Traditional shadow removal networks often treat image restoration as an unconstrained mapping, lacking the physical interpretability required to balance localized texture recovery with global illumination consistency. To address this, we propose CFSR, a multi-modal prior-driven framework that reframes shadow removal as a physics-constrained restoration process. By seamlessly integrating 3D geometric cues with large-scale foundation model semantics, CFSR effectively bridges the 2D-3D domain gap. Specifically, we first map observations into a custom HVI color space to suppress shadow-induced noise and robustly fuse RGB data with estimated depth priors. At its core, our Geometric & Semantic Dual Explicit Guided Attention mechanism utilizes DINO features and 3D surface normals to directly modulate the attention affinity matrix, structurally enforcing physical lighting constraints. To recover severely degraded regions, we inject holistic priors via a frozen CLIP encoder. Finally, our Frequency Collaborative Reconstruction Module (FCRM) achieves an optimal synthesis by decoupling the decoding process. Conditioned on geometric priors, FCRM seamlessly harmonizes the reconstruction of sharp high-frequency occlusion boundaries with the restoration of low-frequency global illumination. Extensive experiments demonstrate that CFSR achieves state-of-the-art performance across multiple challenging benchmarks.

Editorial analysis

A structured set of objections, weighed in public.

Desk editor's note, referee report, simulated authors' rebuttal, and a circularity audit. Tearing a paper down is the easy half of reading it; the pith above is the substance, this is the friction.

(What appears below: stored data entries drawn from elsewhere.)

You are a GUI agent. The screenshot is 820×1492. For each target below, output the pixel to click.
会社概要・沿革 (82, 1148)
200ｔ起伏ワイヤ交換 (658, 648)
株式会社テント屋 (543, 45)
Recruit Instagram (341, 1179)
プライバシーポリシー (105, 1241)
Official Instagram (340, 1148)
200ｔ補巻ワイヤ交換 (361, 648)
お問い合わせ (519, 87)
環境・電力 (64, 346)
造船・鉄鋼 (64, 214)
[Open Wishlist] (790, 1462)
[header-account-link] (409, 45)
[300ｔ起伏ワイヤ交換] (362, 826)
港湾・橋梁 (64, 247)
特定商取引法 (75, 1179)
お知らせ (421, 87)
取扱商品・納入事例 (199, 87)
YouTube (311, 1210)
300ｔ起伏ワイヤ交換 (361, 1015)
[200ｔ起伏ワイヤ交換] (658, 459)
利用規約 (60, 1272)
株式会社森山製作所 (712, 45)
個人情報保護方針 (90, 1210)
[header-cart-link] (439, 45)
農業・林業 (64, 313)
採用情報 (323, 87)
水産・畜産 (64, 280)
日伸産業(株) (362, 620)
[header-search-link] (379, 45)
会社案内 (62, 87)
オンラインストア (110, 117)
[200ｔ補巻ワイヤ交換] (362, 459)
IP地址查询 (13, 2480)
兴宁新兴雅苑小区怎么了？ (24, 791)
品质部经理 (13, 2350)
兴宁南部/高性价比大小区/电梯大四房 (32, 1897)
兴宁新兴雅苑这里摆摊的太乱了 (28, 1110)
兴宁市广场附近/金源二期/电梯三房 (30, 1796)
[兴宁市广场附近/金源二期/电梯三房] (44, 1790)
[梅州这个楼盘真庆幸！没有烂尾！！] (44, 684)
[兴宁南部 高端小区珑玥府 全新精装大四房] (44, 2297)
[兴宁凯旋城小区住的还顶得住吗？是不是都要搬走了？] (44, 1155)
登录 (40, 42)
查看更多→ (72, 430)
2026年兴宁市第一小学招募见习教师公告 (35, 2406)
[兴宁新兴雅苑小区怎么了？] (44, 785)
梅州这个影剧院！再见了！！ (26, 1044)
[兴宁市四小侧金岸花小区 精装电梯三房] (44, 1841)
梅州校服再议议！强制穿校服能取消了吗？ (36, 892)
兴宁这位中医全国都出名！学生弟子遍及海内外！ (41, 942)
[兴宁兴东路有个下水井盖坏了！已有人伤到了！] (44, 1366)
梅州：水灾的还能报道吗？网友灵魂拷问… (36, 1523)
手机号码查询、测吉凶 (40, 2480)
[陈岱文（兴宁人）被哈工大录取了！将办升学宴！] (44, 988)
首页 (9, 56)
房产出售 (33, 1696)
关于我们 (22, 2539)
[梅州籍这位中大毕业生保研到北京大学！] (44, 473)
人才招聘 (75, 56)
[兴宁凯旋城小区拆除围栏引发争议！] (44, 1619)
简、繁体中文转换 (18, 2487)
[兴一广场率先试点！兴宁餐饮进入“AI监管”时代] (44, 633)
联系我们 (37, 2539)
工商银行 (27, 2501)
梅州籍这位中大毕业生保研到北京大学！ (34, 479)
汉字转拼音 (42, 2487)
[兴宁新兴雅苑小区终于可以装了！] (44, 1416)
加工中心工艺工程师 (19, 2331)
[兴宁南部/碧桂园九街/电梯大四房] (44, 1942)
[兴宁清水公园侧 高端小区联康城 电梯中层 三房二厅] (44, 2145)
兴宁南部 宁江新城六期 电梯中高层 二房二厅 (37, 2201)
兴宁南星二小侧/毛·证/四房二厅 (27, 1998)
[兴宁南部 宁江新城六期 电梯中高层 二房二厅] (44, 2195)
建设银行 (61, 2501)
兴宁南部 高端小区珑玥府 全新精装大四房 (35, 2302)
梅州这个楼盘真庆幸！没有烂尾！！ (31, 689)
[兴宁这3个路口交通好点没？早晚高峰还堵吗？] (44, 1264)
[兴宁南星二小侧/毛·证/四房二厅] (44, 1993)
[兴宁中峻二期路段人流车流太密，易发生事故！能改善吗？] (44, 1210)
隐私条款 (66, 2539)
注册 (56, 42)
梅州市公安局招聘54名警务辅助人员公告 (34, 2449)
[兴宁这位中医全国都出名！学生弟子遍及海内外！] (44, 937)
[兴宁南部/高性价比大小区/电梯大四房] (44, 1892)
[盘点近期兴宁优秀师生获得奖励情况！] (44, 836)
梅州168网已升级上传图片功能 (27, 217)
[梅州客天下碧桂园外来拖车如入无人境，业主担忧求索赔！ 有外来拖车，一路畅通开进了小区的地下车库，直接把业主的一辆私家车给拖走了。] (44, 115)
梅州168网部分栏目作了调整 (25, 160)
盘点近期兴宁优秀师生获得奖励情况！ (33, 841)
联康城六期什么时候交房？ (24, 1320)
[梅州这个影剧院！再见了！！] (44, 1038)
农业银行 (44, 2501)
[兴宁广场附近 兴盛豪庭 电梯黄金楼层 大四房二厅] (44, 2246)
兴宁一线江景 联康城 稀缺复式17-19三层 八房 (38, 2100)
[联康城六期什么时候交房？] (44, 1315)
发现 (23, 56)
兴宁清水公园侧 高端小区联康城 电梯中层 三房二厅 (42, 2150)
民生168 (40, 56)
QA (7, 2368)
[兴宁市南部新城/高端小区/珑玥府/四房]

Desk Editor's Note private letter to a colleague

CFSR is a new shadow removal network with some fresh module combinations but the physical disentanglement claim rests on architecture description rather than shown constraints or diagnostics.

read the letter

The paper's main contribution is CFSR, which combines HVI color space mapping, depth fusion, DINO features plus normals in a dual guided attention block that modulates the affinity matrix, frozen CLIP priors, and a Frequency Collaborative Reconstruction Module. This specific stack of priors and the way they are wired together looks like a genuine new architecture for the shadow removal task rather than a minor tweak on existing networks. The approach tries to make the restoration more structured by conditioning on geometry and semantics, which is a reasonable direction for handling the 2D-3D gap in lighting consistency. The frequency module for separating high-frequency boundaries from low-frequency illumination is a sensible addition that could help with the usual trade-offs in these problems. What is less clear is whether the attention modulation actually imposes physical lighting constraints or simply supplies useful learned features. The abstract describes the mechanism but does not mention any explicit loss term, albedo invariance check, or edge consistency diagnostic that would show the physics framing is doing more than standard attention. Experiments are claimed to be state-of-the-art on multiple benchmarks, yet the provided text gives no numbers, baselines, or ablations, so the size of any improvement is unknown. The work is aimed at computer vision researchers focused on image restoration and editing applications. It is coherent enough on its own terms to warrant a serious referee, though reviewers will need to see the full experiments and controls before the physical claims can be taken at face value. I would send it out for review with requests for those diagnostics and ablations.

Referee Report

3 major / 2 minor

Summary. The paper proposes CFSR, a multi-modal shadow removal network that maps inputs to a custom HVI color space, fuses RGB with depth priors, employs Geometric & Semantic Dual Explicit Guided Attention (modulating attention via DINO features and 3D normals), injects frozen CLIP priors for degraded regions, and uses a Frequency Collaborative Reconstruction Module (FCRM) to separately handle high-frequency boundaries and low-frequency illumination. It claims this reframes shadow removal as physics-constrained restoration that bridges the 2D-3D gap and achieves state-of-the-art results on multiple benchmarks.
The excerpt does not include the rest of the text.